§ Problem to solve
Copy out the data word for word, from its start through the line containing "form-heading: Verify Event", and include that line. Leave the pictures out of your copy.

----- Listed records -----

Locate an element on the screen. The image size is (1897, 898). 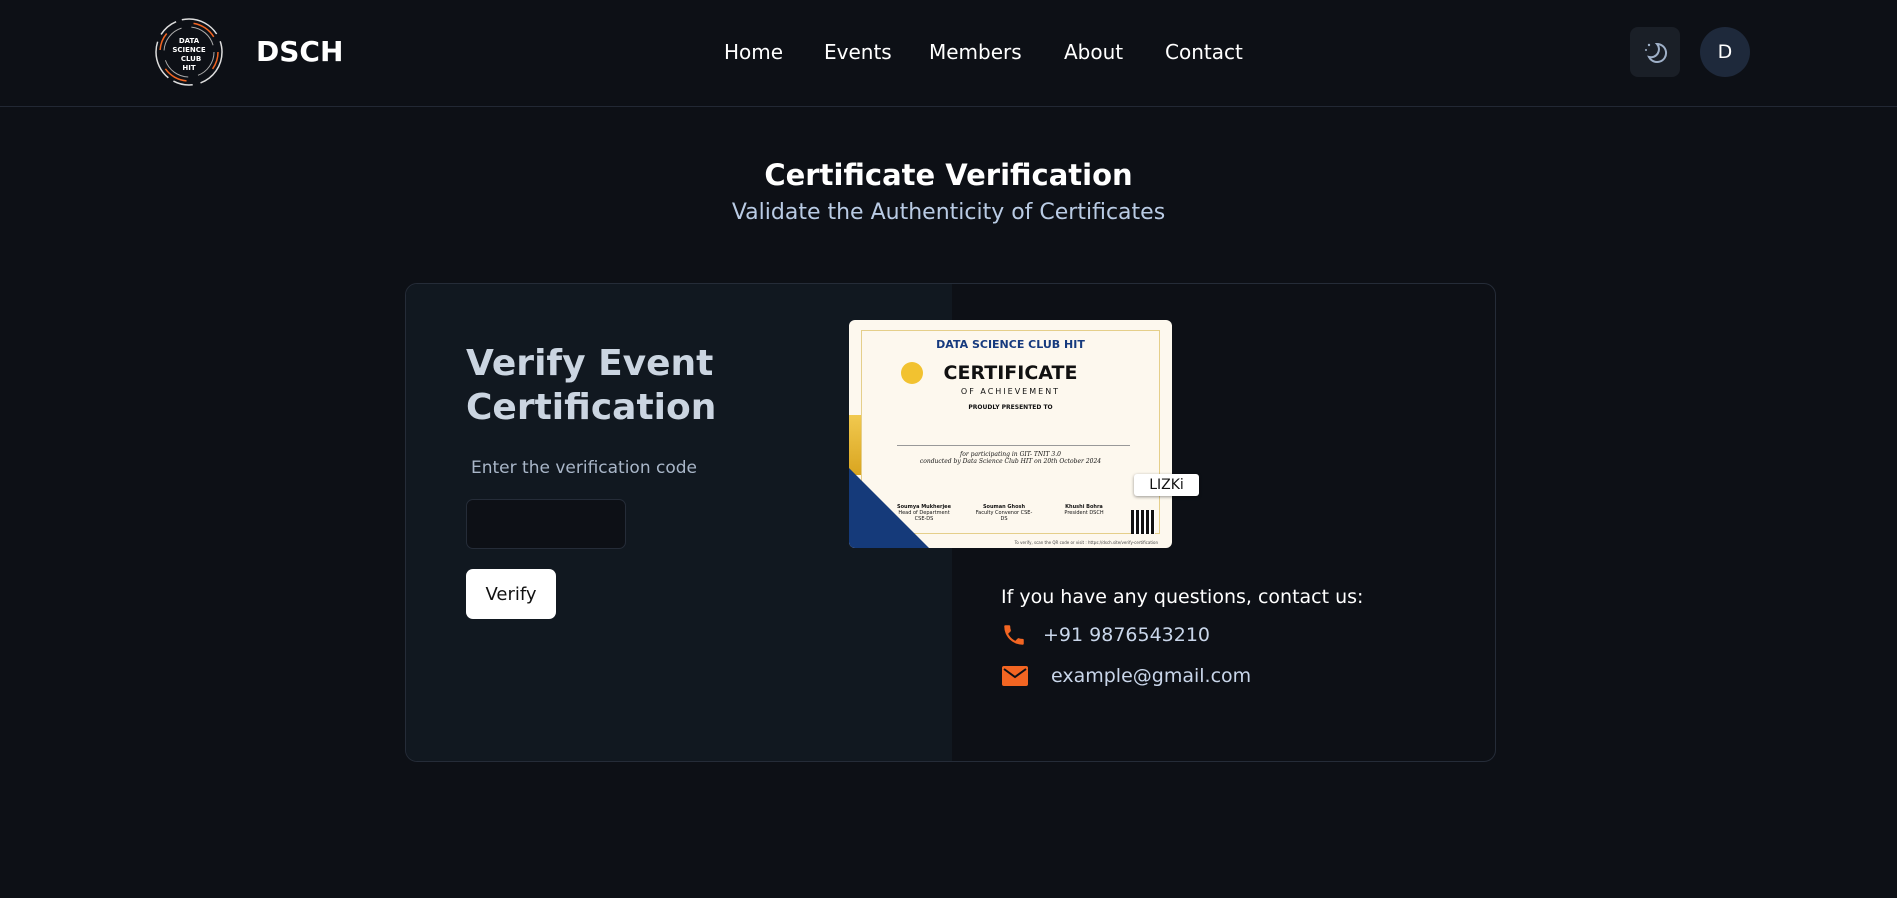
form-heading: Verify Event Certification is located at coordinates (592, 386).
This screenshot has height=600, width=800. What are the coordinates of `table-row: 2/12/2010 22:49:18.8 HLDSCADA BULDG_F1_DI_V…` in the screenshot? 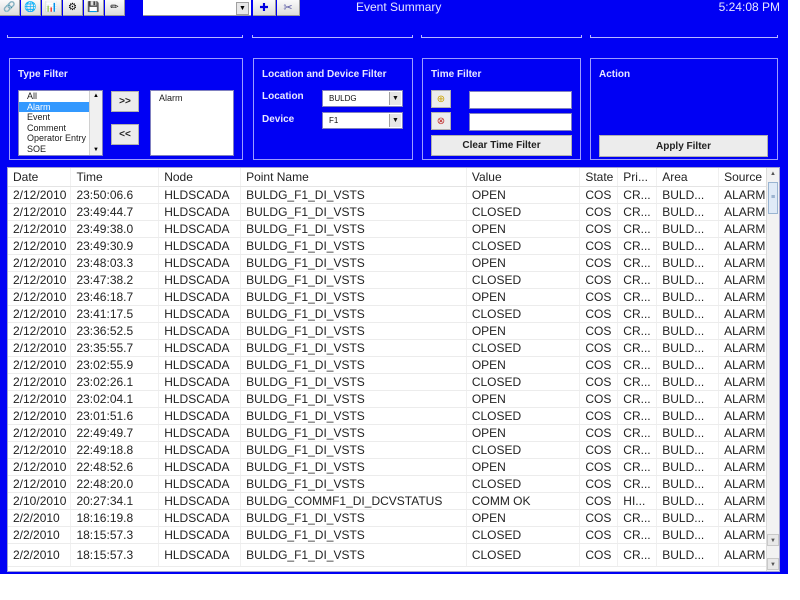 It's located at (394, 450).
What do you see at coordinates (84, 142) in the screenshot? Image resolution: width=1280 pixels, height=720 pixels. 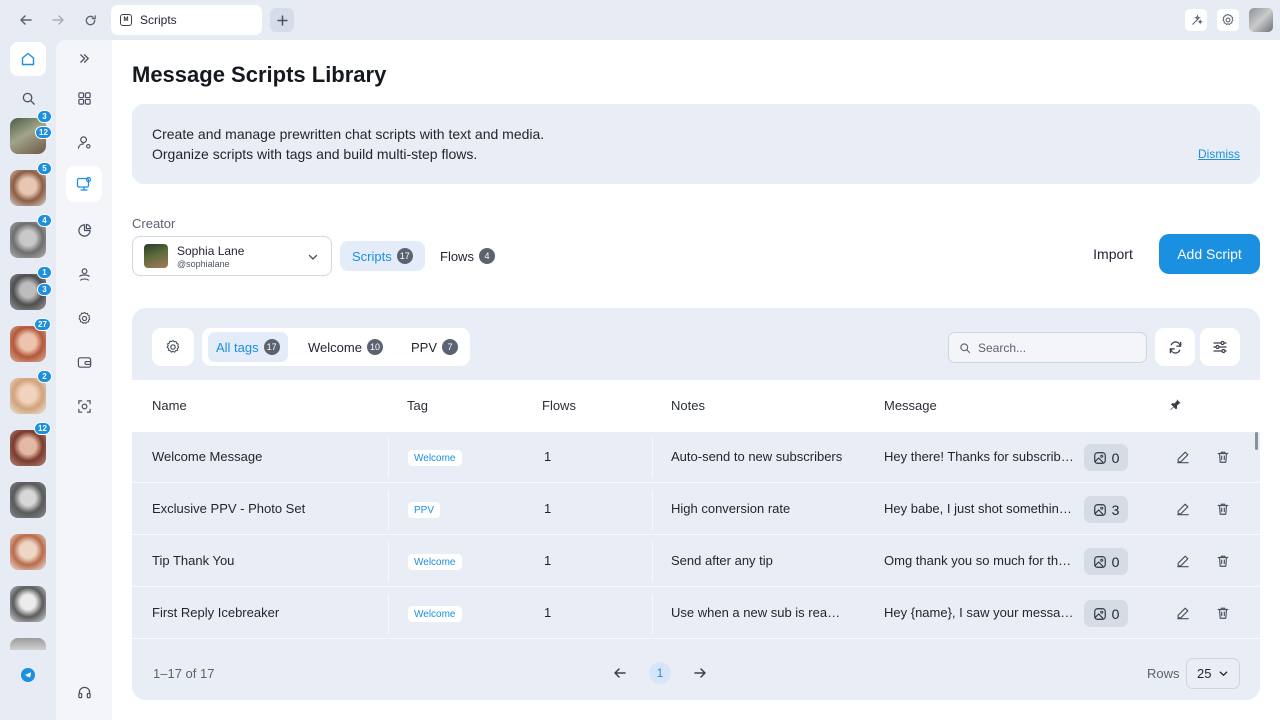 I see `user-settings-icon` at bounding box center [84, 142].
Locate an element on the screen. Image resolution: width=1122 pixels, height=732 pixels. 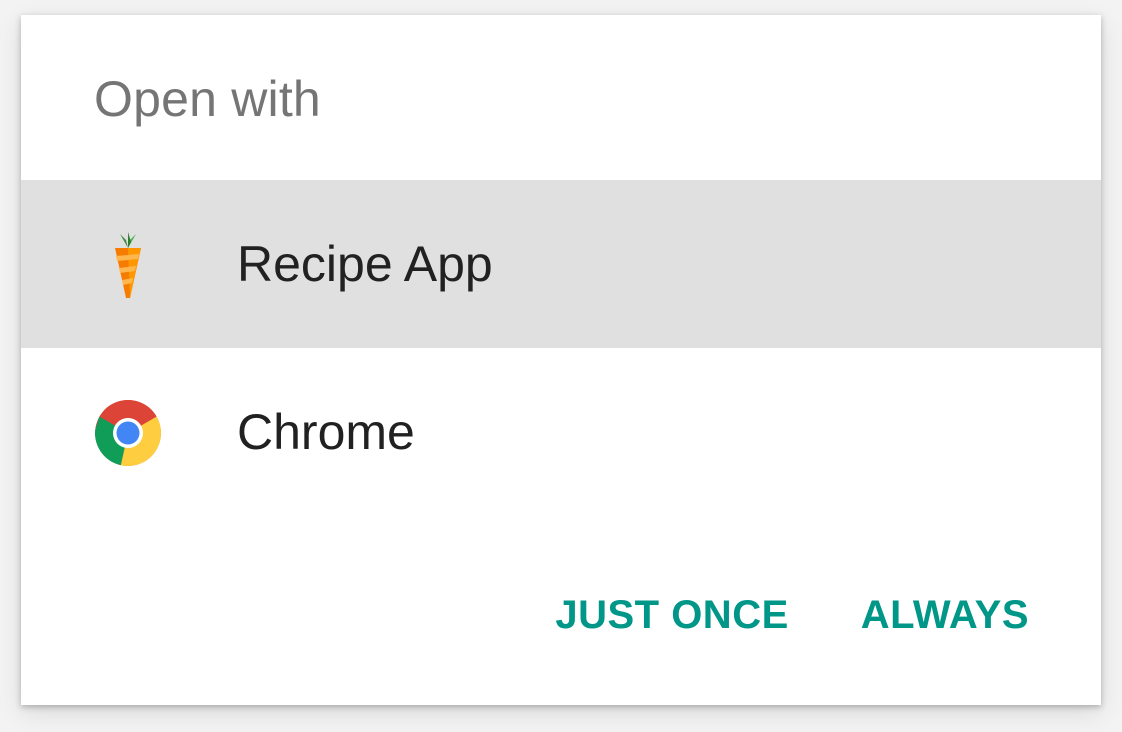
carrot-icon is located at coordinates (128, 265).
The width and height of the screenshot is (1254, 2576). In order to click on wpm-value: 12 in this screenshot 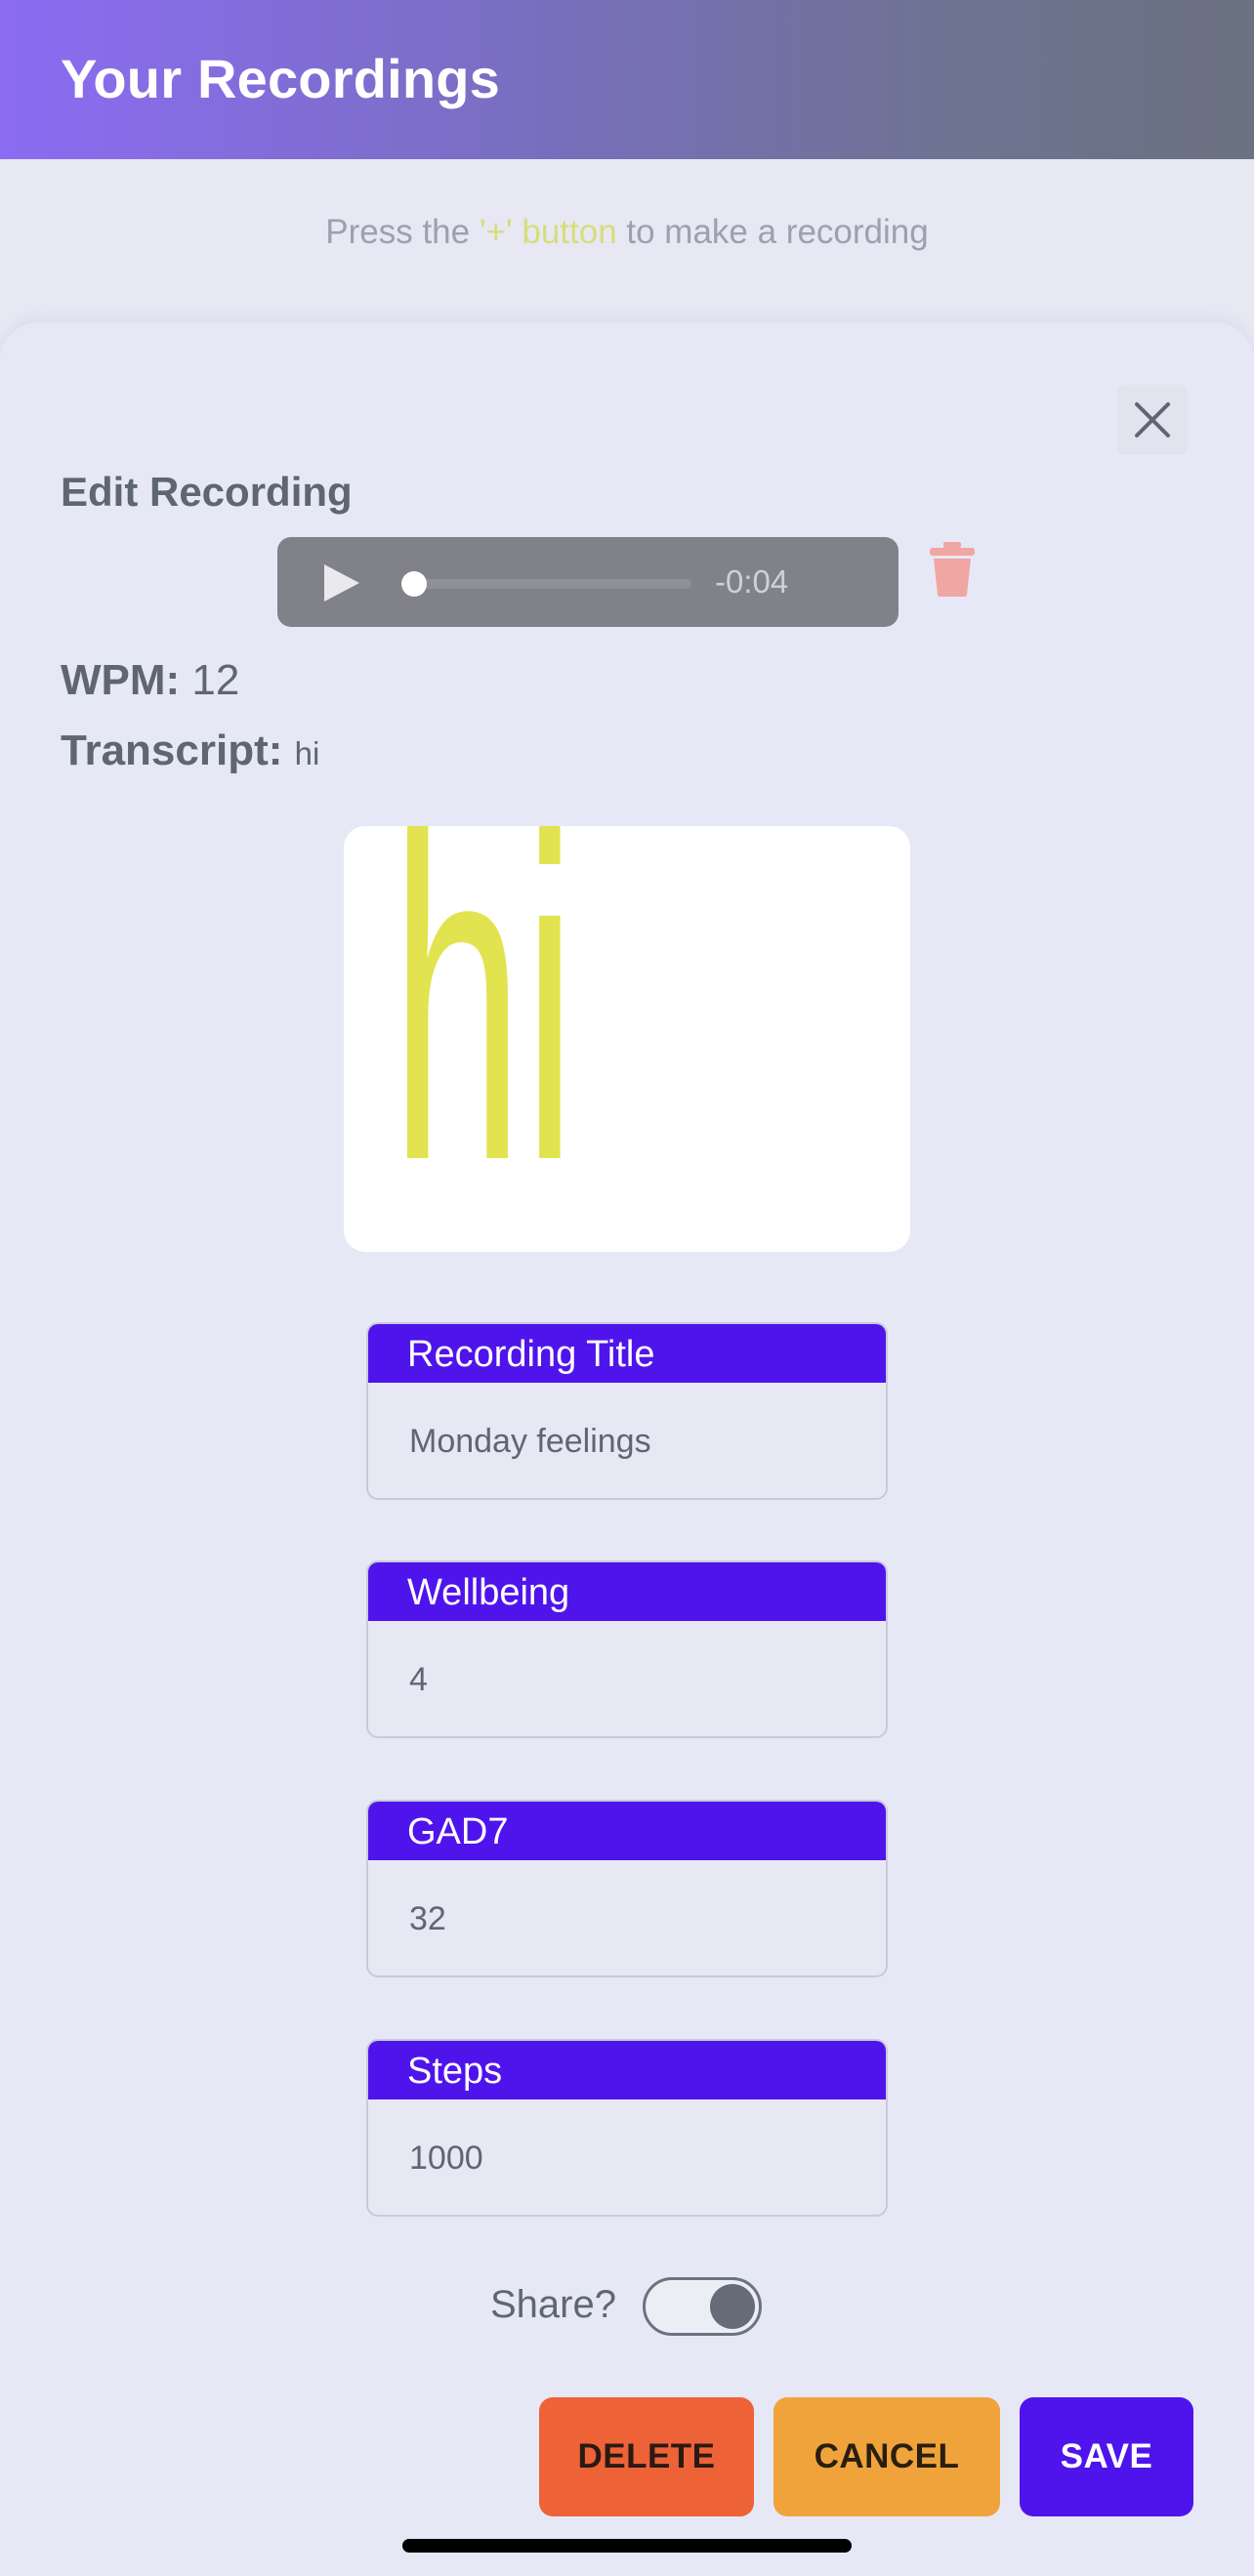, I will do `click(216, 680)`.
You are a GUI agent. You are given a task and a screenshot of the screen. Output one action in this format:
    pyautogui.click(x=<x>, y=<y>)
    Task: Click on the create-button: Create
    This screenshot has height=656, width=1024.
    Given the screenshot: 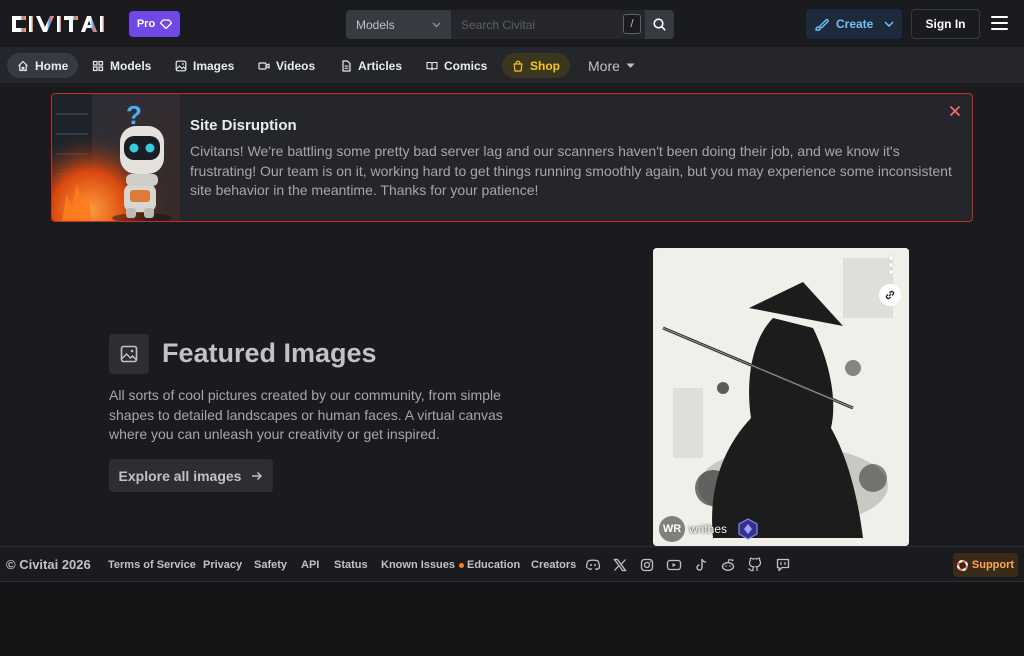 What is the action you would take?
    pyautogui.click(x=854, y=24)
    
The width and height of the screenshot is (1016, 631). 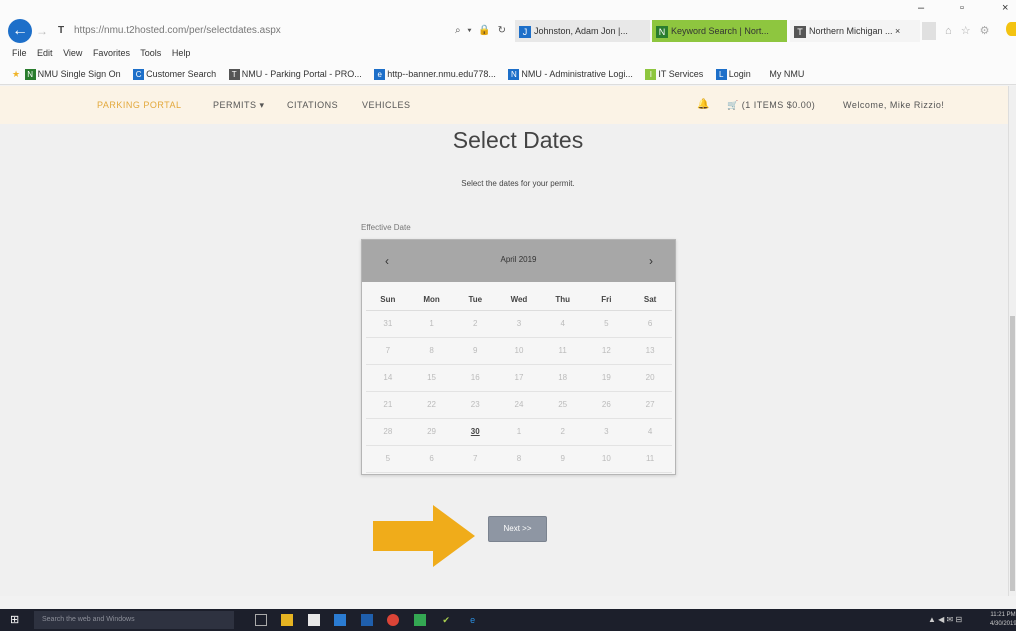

-----

§ Worked solution
Locate an element on the screen. The image size is (1897, 898). 
form-heading: Verify Event Certification is located at coordinates (592, 386).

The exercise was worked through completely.